- [RECORDS FOR THE EXERCISE]:
******
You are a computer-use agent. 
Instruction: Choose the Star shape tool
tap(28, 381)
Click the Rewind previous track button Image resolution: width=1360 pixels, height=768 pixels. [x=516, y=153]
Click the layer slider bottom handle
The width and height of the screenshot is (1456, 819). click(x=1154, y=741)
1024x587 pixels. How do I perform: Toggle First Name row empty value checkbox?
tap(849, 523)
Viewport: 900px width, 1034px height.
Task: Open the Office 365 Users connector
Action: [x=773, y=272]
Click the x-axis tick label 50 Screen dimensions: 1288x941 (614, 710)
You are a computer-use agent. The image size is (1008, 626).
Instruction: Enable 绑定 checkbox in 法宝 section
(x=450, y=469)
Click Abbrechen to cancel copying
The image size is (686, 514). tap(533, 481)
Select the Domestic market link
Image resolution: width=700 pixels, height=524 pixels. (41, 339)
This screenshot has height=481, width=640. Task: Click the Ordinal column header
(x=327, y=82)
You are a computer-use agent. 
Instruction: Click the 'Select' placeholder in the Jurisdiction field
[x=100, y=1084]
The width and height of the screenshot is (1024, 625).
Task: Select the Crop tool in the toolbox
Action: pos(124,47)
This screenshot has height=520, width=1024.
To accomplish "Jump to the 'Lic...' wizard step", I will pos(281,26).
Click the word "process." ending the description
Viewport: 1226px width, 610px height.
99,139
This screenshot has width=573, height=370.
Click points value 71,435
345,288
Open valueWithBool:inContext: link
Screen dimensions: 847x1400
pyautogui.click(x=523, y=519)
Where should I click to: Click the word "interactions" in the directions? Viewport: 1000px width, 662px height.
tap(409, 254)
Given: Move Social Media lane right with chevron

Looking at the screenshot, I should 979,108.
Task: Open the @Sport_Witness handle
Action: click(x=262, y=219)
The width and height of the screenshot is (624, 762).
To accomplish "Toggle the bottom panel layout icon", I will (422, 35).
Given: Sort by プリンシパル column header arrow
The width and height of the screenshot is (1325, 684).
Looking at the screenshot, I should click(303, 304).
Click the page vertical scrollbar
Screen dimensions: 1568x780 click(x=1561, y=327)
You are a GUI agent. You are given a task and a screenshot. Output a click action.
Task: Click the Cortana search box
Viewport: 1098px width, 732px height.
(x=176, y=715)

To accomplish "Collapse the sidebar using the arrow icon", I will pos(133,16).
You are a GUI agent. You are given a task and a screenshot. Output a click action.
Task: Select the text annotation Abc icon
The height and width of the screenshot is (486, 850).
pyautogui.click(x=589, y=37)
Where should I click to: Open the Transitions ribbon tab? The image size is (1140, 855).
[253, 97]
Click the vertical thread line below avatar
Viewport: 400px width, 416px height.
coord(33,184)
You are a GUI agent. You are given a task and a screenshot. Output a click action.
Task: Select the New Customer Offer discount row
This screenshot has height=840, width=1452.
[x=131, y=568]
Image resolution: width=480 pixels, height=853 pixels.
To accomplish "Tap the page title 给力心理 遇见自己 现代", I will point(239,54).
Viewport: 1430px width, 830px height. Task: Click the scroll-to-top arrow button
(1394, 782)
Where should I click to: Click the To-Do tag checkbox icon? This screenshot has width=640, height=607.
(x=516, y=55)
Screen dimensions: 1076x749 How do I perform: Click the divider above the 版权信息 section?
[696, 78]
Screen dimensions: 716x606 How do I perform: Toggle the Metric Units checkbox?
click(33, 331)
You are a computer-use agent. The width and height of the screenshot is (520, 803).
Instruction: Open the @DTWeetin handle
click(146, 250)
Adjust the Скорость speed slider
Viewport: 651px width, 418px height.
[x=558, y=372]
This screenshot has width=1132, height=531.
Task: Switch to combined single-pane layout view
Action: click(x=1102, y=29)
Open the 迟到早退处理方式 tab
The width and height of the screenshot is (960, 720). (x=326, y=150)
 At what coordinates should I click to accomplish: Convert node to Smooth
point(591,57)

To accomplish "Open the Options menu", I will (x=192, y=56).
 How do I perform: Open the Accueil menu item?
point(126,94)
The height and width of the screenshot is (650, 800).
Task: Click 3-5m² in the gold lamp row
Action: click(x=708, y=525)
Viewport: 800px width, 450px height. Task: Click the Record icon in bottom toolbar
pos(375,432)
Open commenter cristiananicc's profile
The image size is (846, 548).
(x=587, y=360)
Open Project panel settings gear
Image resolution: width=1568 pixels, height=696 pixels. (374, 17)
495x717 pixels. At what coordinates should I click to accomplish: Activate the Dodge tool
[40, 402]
******
- [WORK TASK]: Each record is to be retyped exactly as written.

- [EXERCISE ANSWER]:
You are a computer-use agent. 
Instruction: Choose the Star shape tool
tap(28, 381)
Click the Rewind previous track button Image resolution: width=1360 pixels, height=768 pixels. [x=516, y=153]
Click the layer slider bottom handle
The width and height of the screenshot is (1456, 819). click(x=1154, y=741)
1024x587 pixels. How do I perform: Toggle First Name row empty value checkbox?
tap(849, 523)
Viewport: 900px width, 1034px height.
Task: Open the Office 365 Users connector
Action: [x=773, y=272]
Click the x-axis tick label 50 Screen dimensions: 1288x941 (614, 710)
You are a computer-use agent. The image size is (1008, 626).
Instruction: Enable 绑定 checkbox in 法宝 section
(x=450, y=469)
Click Abbrechen to cancel copying
The image size is (686, 514). tap(533, 481)
Select the Domestic market link
Image resolution: width=700 pixels, height=524 pixels. (41, 339)
This screenshot has height=481, width=640. Task: Click the Ordinal column header
(x=327, y=82)
You are a computer-use agent. 
Instruction: Click the 'Select' placeholder in the Jurisdiction field
[x=100, y=1084]
The width and height of the screenshot is (1024, 625).
Task: Select the Crop tool in the toolbox
Action: pos(124,47)
This screenshot has height=520, width=1024.
To accomplish "Jump to the 'Lic...' wizard step", I will pos(281,26).
Click the word "process." ending the description
Viewport: 1226px width, 610px height.
99,139
This screenshot has width=573, height=370.
Click points value 71,435
345,288
Open valueWithBool:inContext: link
Screen dimensions: 847x1400
pyautogui.click(x=523, y=519)
Where should I click to: Click the word "interactions" in the directions? Viewport: 1000px width, 662px height.
tap(409, 254)
Given: Move Social Media lane right with chevron

Looking at the screenshot, I should 979,108.
Task: Open the @Sport_Witness handle
Action: click(x=262, y=219)
The width and height of the screenshot is (624, 762).
To accomplish "Toggle the bottom panel layout icon", I will (422, 35).
Given: Sort by プリンシパル column header arrow
The width and height of the screenshot is (1325, 684).
Looking at the screenshot, I should click(303, 304).
Click the page vertical scrollbar
Screen dimensions: 1568x780 click(x=1561, y=327)
You are a GUI agent. You are given a task and a screenshot. Output a click action.
Task: Click the Cortana search box
Viewport: 1098px width, 732px height.
(x=176, y=715)

To accomplish "Collapse the sidebar using the arrow icon", I will pos(133,16).
You are a GUI agent. You are given a task and a screenshot. Output a click action.
Task: Select the text annotation Abc icon
The height and width of the screenshot is (486, 850).
pyautogui.click(x=589, y=37)
Where should I click to: Open the Transitions ribbon tab? The image size is (1140, 855).
[253, 97]
Click the vertical thread line below avatar
Viewport: 400px width, 416px height.
coord(33,184)
You are a GUI agent. You are given a task and a screenshot. Output a click action.
Task: Select the New Customer Offer discount row
This screenshot has height=840, width=1452.
[x=131, y=568]
Image resolution: width=480 pixels, height=853 pixels.
To accomplish "Tap the page title 给力心理 遇见自己 现代", I will point(239,54).
Viewport: 1430px width, 830px height. Task: Click the scroll-to-top arrow button
(1394, 782)
Where should I click to: Click the To-Do tag checkbox icon? This screenshot has width=640, height=607.
(x=516, y=55)
Screen dimensions: 1076x749 How do I perform: Click the divider above the 版权信息 section?
[696, 78]
Screen dimensions: 716x606 How do I perform: Toggle the Metric Units checkbox?
click(33, 331)
You are a computer-use agent. The width and height of the screenshot is (520, 803).
Instruction: Open the @DTWeetin handle
click(146, 250)
Adjust the Скорость speed slider
Viewport: 651px width, 418px height.
[x=558, y=372]
This screenshot has width=1132, height=531.
Task: Switch to combined single-pane layout view
Action: click(x=1102, y=29)
Open the 迟到早退处理方式 tab
The width and height of the screenshot is (960, 720). (x=326, y=150)
 At what coordinates should I click to accomplish: Convert node to Smooth
point(591,57)

To accomplish "Open the Options menu", I will (x=192, y=56).
 How do I perform: Open the Accueil menu item?
point(126,94)
The height and width of the screenshot is (650, 800).
Task: Click 3-5m² in the gold lamp row
Action: click(x=708, y=525)
Viewport: 800px width, 450px height. Task: Click the Record icon in bottom toolbar
pos(375,432)
Open commenter cristiananicc's profile
The image size is (846, 548).
(x=587, y=360)
Open Project panel settings gear
Image resolution: width=1568 pixels, height=696 pixels. (374, 17)
495x717 pixels. At what coordinates should I click to accomplish: Activate the Dodge tool
[40, 402]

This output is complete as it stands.